(Data extracts Opens)
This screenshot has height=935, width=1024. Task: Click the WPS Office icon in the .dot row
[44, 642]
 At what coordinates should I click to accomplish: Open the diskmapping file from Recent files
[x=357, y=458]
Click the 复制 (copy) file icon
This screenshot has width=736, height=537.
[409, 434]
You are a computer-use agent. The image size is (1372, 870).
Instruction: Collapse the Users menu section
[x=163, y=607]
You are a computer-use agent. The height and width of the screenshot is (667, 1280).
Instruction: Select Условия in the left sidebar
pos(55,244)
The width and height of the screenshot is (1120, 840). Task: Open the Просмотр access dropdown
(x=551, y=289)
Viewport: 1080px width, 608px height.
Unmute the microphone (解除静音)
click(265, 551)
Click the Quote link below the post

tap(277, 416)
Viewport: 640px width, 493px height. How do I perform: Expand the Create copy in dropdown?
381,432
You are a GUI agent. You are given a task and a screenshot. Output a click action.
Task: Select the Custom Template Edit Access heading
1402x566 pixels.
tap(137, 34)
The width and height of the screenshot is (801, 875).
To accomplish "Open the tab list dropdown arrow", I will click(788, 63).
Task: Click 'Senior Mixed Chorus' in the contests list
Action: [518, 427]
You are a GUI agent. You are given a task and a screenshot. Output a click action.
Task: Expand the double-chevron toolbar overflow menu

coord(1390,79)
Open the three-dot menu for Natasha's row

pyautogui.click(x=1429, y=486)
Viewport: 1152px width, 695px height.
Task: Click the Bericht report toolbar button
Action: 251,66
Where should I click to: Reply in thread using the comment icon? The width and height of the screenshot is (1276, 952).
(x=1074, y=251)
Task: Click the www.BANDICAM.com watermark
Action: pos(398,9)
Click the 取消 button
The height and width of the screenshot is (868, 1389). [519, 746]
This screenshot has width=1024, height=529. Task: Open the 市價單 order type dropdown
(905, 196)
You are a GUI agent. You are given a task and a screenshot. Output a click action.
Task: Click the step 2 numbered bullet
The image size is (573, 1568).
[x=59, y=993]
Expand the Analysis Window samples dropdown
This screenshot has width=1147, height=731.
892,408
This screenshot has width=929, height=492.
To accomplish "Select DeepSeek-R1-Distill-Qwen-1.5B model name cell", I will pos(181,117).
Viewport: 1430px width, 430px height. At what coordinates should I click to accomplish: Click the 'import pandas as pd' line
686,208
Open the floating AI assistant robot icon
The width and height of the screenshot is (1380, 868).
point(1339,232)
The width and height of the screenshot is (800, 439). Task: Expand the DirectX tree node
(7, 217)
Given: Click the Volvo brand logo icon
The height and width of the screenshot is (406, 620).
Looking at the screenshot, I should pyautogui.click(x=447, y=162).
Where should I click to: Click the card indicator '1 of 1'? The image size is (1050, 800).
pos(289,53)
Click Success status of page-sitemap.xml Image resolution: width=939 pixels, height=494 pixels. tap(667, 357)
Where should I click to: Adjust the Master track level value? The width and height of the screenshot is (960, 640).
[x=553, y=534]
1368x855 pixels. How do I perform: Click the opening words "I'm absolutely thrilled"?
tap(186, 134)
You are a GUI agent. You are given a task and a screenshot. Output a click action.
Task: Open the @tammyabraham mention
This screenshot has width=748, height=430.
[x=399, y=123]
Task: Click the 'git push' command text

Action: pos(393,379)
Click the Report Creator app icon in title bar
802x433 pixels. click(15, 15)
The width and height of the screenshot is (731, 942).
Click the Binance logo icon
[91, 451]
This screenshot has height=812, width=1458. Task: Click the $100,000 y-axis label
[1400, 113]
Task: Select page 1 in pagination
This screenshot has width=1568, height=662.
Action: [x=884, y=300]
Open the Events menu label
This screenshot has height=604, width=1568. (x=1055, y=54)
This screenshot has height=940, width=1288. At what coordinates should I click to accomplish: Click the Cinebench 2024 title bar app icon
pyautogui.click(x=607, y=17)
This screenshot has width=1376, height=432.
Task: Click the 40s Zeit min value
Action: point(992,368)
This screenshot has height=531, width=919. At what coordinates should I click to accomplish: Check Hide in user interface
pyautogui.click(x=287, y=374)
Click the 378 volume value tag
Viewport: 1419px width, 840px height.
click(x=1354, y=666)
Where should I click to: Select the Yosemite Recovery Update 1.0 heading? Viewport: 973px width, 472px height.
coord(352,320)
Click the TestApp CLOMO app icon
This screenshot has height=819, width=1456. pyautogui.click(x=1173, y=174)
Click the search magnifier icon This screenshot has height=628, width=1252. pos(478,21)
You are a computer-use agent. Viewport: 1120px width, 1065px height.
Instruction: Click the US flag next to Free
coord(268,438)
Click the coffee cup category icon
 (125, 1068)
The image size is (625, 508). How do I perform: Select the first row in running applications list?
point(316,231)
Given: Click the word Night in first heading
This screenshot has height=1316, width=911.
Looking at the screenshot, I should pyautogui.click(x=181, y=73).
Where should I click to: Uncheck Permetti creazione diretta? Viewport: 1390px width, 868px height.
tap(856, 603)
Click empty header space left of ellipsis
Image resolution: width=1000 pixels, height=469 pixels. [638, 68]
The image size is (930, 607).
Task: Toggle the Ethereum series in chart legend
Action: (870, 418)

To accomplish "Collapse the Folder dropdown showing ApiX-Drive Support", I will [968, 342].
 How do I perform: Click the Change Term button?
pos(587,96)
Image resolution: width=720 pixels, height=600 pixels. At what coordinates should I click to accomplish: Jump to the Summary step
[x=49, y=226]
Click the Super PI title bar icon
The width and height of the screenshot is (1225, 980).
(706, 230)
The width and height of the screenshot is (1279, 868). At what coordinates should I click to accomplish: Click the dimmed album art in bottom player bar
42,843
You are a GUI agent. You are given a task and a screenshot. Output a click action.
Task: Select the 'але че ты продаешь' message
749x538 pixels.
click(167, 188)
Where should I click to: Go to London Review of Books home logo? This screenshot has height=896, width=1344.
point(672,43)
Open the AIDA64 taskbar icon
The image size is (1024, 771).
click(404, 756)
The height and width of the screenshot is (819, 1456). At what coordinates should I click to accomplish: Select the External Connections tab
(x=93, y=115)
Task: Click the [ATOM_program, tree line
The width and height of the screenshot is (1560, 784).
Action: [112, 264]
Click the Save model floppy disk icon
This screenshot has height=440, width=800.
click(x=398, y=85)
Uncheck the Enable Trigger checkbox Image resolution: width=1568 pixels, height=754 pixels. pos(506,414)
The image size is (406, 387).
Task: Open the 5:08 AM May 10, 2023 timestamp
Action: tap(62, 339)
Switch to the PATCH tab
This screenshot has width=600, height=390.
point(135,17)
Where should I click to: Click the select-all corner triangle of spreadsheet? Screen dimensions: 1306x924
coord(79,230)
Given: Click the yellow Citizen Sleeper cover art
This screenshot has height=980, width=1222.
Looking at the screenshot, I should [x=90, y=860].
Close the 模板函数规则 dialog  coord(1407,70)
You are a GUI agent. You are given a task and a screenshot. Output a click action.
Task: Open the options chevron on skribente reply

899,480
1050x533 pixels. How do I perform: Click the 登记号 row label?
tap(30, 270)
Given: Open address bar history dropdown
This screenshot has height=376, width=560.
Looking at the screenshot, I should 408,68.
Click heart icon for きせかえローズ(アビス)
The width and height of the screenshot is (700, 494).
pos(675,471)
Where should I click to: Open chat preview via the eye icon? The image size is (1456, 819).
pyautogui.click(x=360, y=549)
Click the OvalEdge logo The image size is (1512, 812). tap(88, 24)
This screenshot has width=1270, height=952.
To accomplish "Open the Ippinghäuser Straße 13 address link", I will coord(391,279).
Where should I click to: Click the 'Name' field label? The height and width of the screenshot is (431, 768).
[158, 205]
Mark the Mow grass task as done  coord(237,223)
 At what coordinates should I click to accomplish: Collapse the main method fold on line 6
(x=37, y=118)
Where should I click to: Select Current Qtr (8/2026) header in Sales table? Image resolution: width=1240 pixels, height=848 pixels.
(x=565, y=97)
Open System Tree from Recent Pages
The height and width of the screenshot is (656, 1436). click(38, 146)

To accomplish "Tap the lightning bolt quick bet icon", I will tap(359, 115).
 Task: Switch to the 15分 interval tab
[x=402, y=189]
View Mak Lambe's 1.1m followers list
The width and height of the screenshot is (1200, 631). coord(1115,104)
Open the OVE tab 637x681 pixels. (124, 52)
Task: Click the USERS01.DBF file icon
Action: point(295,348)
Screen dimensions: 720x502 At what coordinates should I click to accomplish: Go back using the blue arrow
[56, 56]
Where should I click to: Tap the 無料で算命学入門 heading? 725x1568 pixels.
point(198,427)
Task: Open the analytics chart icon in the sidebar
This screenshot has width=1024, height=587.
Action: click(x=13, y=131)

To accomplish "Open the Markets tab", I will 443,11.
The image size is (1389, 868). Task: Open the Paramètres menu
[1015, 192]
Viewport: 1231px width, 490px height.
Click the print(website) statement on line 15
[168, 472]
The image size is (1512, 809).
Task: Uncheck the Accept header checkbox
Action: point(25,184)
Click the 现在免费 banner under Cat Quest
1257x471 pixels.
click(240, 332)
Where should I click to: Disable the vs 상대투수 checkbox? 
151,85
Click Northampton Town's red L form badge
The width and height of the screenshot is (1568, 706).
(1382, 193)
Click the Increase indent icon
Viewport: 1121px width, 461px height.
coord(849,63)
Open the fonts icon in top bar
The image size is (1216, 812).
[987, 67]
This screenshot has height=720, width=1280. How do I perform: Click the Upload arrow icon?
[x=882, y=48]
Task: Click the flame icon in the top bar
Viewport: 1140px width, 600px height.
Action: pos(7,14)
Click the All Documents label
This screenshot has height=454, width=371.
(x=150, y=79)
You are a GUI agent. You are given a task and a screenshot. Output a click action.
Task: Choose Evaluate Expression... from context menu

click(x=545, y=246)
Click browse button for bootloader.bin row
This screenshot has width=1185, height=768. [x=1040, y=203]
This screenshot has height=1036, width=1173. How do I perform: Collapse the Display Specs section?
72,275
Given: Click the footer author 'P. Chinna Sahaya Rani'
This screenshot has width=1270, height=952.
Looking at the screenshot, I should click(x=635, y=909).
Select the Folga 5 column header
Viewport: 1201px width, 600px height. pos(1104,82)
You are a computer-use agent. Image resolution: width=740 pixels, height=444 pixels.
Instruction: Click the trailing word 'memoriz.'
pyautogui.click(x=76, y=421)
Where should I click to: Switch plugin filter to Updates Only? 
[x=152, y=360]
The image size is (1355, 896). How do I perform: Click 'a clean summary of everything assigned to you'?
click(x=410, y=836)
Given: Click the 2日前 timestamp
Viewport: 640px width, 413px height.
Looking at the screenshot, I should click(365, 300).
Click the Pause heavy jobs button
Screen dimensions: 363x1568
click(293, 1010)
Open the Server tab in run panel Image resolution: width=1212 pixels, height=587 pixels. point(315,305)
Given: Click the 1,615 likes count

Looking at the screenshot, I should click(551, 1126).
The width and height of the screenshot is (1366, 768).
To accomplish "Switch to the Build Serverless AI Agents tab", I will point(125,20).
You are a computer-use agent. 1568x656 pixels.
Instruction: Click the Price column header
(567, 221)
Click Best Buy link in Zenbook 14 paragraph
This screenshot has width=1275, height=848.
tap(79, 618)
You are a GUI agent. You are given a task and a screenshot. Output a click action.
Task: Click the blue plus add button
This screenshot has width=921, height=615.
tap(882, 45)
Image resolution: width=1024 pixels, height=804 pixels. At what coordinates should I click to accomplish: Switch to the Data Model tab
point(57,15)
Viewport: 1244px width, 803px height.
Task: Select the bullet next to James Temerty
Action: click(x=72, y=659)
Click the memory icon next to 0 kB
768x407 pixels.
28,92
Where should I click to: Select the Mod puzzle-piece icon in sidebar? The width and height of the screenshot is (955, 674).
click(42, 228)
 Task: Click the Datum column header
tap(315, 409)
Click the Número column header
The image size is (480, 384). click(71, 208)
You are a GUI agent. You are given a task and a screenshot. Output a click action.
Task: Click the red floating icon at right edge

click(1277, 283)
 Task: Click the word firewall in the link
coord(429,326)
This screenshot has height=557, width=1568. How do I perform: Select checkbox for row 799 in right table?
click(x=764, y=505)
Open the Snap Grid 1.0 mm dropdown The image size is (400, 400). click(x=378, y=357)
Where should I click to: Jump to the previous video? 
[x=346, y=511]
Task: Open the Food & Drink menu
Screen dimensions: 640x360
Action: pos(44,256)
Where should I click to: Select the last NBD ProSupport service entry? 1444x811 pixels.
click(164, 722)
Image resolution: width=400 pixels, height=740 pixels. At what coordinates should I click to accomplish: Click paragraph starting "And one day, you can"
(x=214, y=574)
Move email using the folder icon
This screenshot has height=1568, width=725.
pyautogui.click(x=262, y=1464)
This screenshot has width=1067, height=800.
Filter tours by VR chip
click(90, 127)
(Data extracts Closes)
*Brief*
Looking at the material above, state the number of lines that contain the word "address". Give nothing but that number.

*Exercise solution*
2